I always combine my calçotada with a good long walk—to build up an appetite, there are literally rivers of food at these things—and despite years of trying other places, I always come back to Masia Can Borrell. This sprawling farmhouse with so many rooms and annexes, terracotta-tiled floors, wooden beams and the kind of cheery service that reminds you why you moved to the Mediterranean in the first place, is beloved by seemingly everyone—on my last visit, every spare inch was crammed with people downing these delicious specimens like little birds throwing back worms, and the queues of folk waiting to get in were out the door. But that’s just as it should be. You need this sort-of rustic cantina atmosphere, where people are seemingly piled on top of each other, to get that sense of belonging to a place that is like no other.
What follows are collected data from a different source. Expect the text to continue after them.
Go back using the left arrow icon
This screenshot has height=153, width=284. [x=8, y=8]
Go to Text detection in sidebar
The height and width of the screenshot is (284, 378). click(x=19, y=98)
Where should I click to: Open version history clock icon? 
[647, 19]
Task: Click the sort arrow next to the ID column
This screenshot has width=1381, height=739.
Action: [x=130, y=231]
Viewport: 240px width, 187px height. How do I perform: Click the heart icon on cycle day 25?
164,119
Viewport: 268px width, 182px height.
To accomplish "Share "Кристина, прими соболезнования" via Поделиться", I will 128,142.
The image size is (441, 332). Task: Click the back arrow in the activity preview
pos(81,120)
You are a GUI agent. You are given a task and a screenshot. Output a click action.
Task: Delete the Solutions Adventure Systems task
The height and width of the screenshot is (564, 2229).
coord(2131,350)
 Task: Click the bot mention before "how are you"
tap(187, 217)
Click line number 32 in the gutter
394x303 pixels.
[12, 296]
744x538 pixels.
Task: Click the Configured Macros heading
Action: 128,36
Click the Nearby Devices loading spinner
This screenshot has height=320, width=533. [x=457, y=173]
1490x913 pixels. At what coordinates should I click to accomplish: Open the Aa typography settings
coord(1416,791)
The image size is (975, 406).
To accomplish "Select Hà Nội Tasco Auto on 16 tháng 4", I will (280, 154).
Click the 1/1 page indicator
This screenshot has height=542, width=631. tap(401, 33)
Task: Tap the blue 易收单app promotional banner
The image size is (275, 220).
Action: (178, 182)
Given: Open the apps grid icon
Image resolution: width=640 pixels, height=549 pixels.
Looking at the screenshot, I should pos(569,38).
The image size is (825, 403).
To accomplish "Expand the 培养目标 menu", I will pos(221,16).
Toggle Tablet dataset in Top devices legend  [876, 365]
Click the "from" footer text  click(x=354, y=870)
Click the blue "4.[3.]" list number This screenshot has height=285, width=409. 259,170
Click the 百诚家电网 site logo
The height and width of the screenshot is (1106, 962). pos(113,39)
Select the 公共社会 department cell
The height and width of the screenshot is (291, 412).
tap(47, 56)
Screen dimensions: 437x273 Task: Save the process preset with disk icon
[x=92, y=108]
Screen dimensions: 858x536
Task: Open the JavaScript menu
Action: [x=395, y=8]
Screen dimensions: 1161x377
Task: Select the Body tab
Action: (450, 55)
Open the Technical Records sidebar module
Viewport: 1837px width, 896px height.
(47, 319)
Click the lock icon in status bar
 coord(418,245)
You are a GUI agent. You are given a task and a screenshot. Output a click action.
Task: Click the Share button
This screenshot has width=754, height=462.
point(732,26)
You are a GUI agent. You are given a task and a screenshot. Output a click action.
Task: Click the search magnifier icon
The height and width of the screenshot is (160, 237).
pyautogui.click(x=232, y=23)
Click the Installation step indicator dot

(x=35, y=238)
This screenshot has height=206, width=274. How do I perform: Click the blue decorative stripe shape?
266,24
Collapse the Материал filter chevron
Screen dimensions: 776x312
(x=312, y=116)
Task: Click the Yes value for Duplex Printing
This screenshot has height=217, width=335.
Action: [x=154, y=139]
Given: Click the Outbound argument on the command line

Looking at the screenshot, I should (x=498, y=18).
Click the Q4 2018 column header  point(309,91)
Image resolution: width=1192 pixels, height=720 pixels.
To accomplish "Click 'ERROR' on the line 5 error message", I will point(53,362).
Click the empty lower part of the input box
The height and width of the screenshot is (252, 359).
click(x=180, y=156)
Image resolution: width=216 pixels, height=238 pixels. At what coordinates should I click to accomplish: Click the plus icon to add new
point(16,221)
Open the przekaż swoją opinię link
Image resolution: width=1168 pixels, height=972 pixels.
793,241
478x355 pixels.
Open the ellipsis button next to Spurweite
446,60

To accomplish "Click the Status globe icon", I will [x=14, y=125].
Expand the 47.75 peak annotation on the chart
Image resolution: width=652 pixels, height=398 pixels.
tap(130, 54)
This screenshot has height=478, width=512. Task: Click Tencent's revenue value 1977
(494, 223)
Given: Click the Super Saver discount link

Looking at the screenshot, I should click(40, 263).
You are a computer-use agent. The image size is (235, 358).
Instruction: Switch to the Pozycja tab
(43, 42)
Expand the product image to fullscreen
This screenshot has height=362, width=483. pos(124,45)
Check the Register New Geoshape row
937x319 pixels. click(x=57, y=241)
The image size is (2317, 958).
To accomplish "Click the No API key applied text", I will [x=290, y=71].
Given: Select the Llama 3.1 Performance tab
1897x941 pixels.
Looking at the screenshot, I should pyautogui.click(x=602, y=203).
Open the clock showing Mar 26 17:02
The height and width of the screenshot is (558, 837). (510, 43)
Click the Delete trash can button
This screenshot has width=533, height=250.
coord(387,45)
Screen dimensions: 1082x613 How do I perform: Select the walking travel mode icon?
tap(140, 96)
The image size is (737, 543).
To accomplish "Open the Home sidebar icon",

Obviously, this is not a lunch to dress up for. I have a special calçotada t-shirt for the job, because, although the good folks at Masia Can Borrell give out paper bibs (wear one) and plastic gloves (don’t), part of the fun is rolling up your sleeves to strip back the blackened skins of the onions and get into a glorious mess. This is not something to attempt with a knife and fork, it’s visceral, hand-held food that is solid, unpretentious and satisfying. Once you’ve eaten your fill of these (about 12 should do it) dipped in a thick calçotada sauce, it’s onto monget beans (pinky nail-sized and creamy) topped with the saltiest cansalada (a superior pork scratching), and platters of succulent grilled meat: rabbit, chicken, lamb, botifarra and blood sausage with lashings of aioli strong enough to make your eyes water, all washed down with porrons of a fruity red. The only thing that lets the place down are the desserts, which for the most part are industrially made and not particularly pleasant, though frankly at this stage you probably won’t want them anyway, and the bottles of orujo and hierbas left on the table for you to knock back with wild abandon help anything go down. A long walk back to the station in Sant Cugat and I promise all will be right with your world. ¡Viva la calçotada!